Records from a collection
▬▬▬
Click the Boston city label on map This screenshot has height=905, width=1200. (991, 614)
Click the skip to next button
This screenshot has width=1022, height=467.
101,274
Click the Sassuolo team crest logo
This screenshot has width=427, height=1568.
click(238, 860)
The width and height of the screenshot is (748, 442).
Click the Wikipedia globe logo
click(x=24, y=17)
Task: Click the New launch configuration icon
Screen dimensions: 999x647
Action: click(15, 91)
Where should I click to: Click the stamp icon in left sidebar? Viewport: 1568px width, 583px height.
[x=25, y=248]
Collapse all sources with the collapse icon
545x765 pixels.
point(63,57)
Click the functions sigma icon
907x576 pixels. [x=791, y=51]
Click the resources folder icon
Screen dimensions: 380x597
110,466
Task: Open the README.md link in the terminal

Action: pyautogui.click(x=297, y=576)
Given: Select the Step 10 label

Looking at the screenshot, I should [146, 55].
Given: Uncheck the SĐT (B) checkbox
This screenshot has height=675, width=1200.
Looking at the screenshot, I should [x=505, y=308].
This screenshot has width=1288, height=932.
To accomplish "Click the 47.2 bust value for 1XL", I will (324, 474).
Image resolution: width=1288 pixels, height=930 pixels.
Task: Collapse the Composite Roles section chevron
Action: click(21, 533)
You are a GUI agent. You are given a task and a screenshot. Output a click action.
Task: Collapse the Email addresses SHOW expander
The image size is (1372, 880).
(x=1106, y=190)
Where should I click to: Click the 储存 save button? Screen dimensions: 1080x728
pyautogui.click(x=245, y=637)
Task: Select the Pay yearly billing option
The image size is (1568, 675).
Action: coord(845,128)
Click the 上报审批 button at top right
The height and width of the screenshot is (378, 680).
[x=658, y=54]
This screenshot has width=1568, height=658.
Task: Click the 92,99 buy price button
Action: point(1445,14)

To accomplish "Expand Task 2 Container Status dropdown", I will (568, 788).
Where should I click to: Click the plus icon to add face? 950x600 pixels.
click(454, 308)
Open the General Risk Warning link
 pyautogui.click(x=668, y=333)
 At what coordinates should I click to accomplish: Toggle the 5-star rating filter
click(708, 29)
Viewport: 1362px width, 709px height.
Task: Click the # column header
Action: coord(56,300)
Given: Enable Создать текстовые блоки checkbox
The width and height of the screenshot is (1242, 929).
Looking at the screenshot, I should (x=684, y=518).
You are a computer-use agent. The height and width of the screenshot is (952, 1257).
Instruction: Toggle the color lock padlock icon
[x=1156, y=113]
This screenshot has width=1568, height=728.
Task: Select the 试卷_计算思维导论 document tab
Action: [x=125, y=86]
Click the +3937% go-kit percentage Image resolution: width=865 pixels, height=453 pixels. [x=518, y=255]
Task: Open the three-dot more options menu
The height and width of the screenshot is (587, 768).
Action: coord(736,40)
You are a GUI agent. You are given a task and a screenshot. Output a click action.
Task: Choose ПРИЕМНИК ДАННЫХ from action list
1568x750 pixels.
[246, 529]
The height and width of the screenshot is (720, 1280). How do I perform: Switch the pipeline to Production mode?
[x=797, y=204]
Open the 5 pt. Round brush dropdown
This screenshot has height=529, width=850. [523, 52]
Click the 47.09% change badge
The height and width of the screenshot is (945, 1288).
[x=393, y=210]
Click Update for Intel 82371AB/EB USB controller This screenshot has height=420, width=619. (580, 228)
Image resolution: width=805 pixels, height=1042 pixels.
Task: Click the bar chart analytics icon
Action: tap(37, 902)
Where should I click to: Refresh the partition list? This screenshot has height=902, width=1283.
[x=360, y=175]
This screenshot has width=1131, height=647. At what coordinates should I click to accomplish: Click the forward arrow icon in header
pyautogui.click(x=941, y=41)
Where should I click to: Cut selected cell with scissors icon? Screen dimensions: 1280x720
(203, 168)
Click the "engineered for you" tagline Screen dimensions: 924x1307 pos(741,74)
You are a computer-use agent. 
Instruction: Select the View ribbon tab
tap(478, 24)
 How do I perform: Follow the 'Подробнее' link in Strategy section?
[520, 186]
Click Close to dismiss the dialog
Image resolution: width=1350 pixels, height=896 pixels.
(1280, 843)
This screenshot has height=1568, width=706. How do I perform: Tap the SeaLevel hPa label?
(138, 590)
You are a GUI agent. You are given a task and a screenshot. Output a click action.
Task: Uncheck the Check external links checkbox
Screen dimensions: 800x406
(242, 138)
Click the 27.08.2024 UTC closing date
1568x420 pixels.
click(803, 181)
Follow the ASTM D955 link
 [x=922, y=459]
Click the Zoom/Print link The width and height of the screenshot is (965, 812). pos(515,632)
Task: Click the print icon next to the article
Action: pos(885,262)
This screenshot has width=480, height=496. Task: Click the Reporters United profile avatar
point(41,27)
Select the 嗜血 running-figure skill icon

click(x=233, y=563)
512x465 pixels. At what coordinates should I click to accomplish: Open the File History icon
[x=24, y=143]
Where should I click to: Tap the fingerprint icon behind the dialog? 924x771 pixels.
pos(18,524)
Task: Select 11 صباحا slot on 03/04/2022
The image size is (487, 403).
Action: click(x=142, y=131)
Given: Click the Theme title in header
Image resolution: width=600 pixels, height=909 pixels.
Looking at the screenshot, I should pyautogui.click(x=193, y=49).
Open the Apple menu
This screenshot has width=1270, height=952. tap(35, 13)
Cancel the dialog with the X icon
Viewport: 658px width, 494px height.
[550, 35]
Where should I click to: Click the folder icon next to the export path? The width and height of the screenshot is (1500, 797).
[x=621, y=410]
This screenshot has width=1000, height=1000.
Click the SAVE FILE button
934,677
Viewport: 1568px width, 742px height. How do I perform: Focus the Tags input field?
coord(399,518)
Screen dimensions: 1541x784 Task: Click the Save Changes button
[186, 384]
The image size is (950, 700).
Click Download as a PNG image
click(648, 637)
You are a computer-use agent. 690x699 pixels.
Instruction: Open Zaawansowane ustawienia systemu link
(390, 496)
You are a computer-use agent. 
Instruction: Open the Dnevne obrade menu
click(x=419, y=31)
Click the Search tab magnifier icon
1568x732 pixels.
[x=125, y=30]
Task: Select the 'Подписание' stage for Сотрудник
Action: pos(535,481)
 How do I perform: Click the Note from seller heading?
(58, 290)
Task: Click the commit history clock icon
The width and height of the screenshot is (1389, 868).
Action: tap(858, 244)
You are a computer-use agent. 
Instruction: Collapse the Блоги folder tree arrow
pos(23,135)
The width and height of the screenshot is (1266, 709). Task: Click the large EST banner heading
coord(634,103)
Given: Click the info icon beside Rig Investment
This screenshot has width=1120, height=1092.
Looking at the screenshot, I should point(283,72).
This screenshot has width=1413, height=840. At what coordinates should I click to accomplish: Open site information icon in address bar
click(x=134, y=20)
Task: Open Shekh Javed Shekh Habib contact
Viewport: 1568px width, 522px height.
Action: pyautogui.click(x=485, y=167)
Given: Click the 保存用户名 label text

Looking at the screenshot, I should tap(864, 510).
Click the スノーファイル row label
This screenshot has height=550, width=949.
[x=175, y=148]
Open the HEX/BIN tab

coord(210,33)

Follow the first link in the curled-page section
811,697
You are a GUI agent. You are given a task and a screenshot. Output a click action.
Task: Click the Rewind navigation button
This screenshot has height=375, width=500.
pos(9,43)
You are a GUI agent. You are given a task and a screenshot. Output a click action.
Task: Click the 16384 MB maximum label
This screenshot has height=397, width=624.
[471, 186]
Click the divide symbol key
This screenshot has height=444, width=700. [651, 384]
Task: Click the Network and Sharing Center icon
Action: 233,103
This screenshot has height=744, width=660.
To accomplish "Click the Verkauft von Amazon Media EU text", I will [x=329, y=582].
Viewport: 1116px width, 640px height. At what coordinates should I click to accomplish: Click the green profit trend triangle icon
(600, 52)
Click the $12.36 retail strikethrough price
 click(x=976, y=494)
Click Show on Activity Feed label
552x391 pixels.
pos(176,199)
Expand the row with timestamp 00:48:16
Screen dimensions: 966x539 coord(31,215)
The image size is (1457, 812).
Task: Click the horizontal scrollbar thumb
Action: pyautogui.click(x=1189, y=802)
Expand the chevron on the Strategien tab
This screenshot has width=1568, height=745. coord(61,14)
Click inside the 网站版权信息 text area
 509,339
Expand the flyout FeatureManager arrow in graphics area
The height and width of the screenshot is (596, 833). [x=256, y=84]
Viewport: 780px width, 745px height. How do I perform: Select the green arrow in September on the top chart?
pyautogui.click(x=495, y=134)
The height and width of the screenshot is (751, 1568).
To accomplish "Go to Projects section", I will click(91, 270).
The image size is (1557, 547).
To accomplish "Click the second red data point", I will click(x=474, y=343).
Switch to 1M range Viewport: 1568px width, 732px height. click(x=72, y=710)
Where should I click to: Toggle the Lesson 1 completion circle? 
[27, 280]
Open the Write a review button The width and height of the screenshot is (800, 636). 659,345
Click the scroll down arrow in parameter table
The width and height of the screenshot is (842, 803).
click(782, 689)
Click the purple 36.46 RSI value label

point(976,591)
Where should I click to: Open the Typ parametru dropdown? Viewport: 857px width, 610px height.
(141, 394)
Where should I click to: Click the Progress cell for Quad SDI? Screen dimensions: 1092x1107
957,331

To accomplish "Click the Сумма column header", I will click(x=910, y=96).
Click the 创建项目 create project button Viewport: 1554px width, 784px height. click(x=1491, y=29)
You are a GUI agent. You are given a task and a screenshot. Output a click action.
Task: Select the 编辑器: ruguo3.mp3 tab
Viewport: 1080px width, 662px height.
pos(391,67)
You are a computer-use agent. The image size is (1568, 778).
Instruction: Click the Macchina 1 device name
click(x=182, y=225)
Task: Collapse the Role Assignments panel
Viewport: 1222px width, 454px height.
▬▬▬
## [Exercise description]
Search the entries for "Uncheck" and copy out each line that has it.

## [Your solution]
Given: Uncheck the SĐT (B) checkbox
Task: Uncheck the Check external links checkbox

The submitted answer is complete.